Both stiffer and more comfortable, although I suppose it is possible a 2016 non-ISP might be stiffer than a 2013 ISP, given advances in technology?


----------



## Rashadabd

moonoi said:


> Both stiffer and more comfortable, although I suppose it is possible a 2016 non-ISP might be stiffer than a 2013 ISP, given advances in technology?

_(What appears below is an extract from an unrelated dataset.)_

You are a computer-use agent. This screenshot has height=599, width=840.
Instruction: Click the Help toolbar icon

That's the point he was really making. The 2016 is stiffer than the older versions. Even a 2016 Advanced Pro is stiffer than older SL (at least from his perspective). He knew he would lose a little comfort by giving up the integrated seatmast, but he also feels like the new bike is just stiffer. He loves Giant TCRs and it is all he rides, so I take his word for it. 

Here's what Giant says:

https://www.youtube.com/watch?v=HLc4UuBRWJw

And what other say:

2016 Giant TCR - details and ride impressions - BikeRadar USA

First Ride: Giant TCR Advanced SL | road.cc


----------



## rick2221

Picked it up a week ago, ride is very compliant for a stiff racing frame. You can feel the flex in the seat post similar to the Defy but not as dramatic. Ride is much more comfortable than my 2010 TCR advanced SL yet the frame is stiffer. I'm using mavic cosmic 40's right now haven't used the Giant carbon wheeset yet.


----------



## moonoi

rick2221 said:


> Picked it up a week ago, ride is very compliant for a stiff racing frame. You can feel the flex in the seat post similar to the Defy but not as dramatic. Ride is much more comfortable than my 2010 TCR advanced SL yet the frame is stiffer. I'm using mavic cosmic 40's right now haven't used the Giant carbon wheeset yet.

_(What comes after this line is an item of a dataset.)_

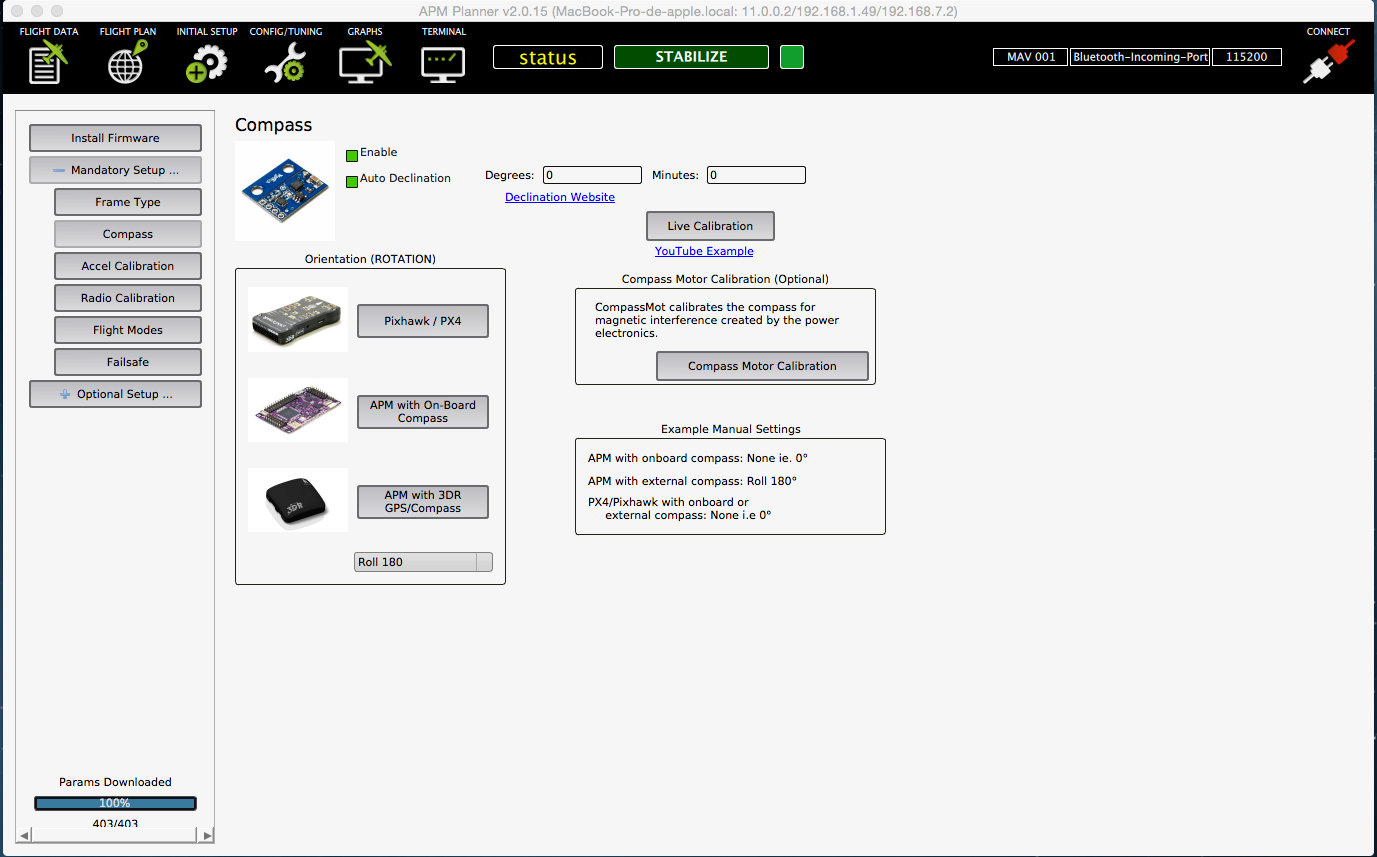Click the sidebar horizontal scrollbar
The image size is (1377, 857).
coord(115,834)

Looks great, talked to my local dealer, but you can't get that colourway as a frameset only :-( looks way better than matt black/sky blue


----------



## Stoneman

I just ordered the 2016 TCR Advanced Pro 0. Full mechanical Dura Ace and with those light sub 1400 grams carbon wheels. I'm excited as it'll be replacing a my 2006 TCR Composite frame.


----------



## rick2221

Stoneman said:


> I just ordered the 2016 TCR Advanced Pro 0. Full mechanical Dura Ace and with those light sub 1400 grams carbon wheels. I'm excited as it'll be replacing a my 2006 TCR Composite frame.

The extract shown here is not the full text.